EXCERPT
=======

My only sister passed away 3 years ago from colon cancer. Her husband and grown children would not accompany or take her to doctors appointments and treatments out of town, so guess who did..my husband and I. During this time, my mom was diagnosed with lung and neck cancer. If it had not been for me, my father would have never taken my mother to the doctor when she began having symptoms. Who took her? Yep, my husband and I. My husband and I talked about it and knew dad would not take care of her so we moved in with them. So, the whole time mom was treated for cancer, I took care of her. I took her to her appointments, treatments, and stayed with her numerous times at the hospital, cooked and cleaned for her, paid her bills, etc. She ended up with brain aneurysms and the cancer spread to her brain and bones. During this time my husband was diagnosed with several diseases and became disabled. I take care of him now (he is no problem at all).
Throughout the years, I witnessed my father verbally and physically abuse my mother. My mother was the sweetest person you could ever meet and always helped others.
When we found out my mom's cancer spread this last time, my father basically told my husband he did not want to have to deal with it. (Dad became quite jealous because we took really good care of mom-nothing was wrong with him). While I was at work, my mom started having seizures and my husband found her. He asked my dad to call 911, dad said she was o.k. The month before she died, my husband witnessed my father calling my mother the "b" word several times. Broke my heart, I can't imagine how she felt. Unknown to us, mom developed sepsis. For three weeks we went back and forth to the hospital to which they said it was COPD. My father would not sleep downstairs with my mom to keep an eye on her (she could not walk up the stairs at that point). So, my husband and I did. Mom ended up at the hospital and had to be resuscitated and put on a ventilator. Mom always told me she did not want to live like a vegetable. Doc told me that if even if she made it through the sepsis, the cancer would kill her. So, who made the decision to take her off life support..not dad..me. It was the absolute hardest thing I have ever done. I did not want her to leave but I was not going to let her suffer. After she passed, dad said to me, "Well, all I have is you". His family showed up but like always, he did not want to deal with them and left me there. Tired of it, I went and grabbed him out of his vehicle and told him to deal with them.

=======

EXERCISE DESCRIPTION
Pick up the personal account of caring for a mother with cancer above, continuing after its last sentence.

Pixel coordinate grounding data

=======

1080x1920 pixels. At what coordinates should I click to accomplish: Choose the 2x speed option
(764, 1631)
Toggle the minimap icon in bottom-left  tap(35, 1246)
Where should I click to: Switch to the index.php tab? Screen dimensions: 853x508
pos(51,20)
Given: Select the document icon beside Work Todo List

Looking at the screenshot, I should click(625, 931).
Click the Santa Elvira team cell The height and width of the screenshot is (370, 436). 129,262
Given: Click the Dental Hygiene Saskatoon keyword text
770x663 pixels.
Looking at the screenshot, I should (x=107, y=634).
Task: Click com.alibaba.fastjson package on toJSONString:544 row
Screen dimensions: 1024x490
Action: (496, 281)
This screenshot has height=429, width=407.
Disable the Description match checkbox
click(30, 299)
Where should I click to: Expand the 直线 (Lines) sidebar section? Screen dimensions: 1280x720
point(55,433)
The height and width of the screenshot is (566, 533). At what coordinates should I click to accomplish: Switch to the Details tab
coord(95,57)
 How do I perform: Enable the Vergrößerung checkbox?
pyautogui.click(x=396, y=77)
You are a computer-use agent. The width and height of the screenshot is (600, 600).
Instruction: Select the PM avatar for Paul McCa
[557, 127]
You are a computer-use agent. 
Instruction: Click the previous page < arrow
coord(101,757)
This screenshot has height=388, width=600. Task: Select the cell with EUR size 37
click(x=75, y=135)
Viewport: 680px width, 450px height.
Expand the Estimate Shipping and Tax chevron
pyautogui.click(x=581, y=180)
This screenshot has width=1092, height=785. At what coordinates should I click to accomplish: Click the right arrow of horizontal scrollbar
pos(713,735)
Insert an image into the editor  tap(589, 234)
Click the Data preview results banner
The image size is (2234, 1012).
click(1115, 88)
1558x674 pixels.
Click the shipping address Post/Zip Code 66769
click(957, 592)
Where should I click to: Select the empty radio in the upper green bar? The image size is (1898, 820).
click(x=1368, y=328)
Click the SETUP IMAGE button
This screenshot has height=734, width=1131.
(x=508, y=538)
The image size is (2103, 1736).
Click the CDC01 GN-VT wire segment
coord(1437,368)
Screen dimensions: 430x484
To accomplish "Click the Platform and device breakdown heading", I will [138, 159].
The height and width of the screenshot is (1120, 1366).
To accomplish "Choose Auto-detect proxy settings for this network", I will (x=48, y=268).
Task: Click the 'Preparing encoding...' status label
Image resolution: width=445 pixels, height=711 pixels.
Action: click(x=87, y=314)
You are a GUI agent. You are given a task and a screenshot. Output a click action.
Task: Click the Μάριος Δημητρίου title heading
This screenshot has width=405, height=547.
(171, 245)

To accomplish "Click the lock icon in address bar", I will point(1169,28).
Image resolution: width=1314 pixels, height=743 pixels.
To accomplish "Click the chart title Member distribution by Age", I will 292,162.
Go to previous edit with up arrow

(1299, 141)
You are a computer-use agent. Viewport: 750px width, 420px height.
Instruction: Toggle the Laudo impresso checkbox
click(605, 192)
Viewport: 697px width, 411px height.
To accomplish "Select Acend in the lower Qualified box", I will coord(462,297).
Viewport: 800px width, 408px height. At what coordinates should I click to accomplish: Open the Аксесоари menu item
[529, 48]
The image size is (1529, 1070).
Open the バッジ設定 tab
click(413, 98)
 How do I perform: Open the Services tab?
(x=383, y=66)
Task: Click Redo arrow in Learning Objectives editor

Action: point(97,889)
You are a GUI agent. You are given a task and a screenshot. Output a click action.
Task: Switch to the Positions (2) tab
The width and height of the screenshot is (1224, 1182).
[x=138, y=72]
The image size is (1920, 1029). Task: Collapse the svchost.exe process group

=======

RESULT OF THIS TASK
Immediately, my dad thought he "moved" into mom's place..meaning, I care for him now-call in his prescriptions, make and take him to appointments, call and make his reservations for his trips, pay his bills, make him dinner, clean up after him. The only thing wrong with him is high blood pressure & he takes meds for it-it is controlled. He also works and drives. He has "faked" several accidents at home. Of course, they are all done when we are out running errands. Dad has always been an "unkept" person-meaning he might take a bath once a month. His living habits are gross. He likes to cough all over you, your drink, your food, without covering his mouth. In front of other people, he will cover his mouth. He loves to pick his nose in front of you and wipe his finger on things, he leaves the gum he is chewing sitting on the counter, table, etc. He does not wash his hands and will even use those hands to food that we all eat. His body odor is horrendous-mom covered it up good. He has kicked our dog and she now has a bad knee. My husband and I can't take it anymore. We have resorted to living in our bedroom and I am tired of trying to keep our home clean and maintained because my father won't do anything except germ it up. (I inherited my mom's half of the house). I am at the end of my rope. I would never do anything to hurt my father but I avoid & want absolutely nothing to do with him. My mom loved her home and I hate to leave it but I can't stand dad. Advice? Am I wrong, crazy?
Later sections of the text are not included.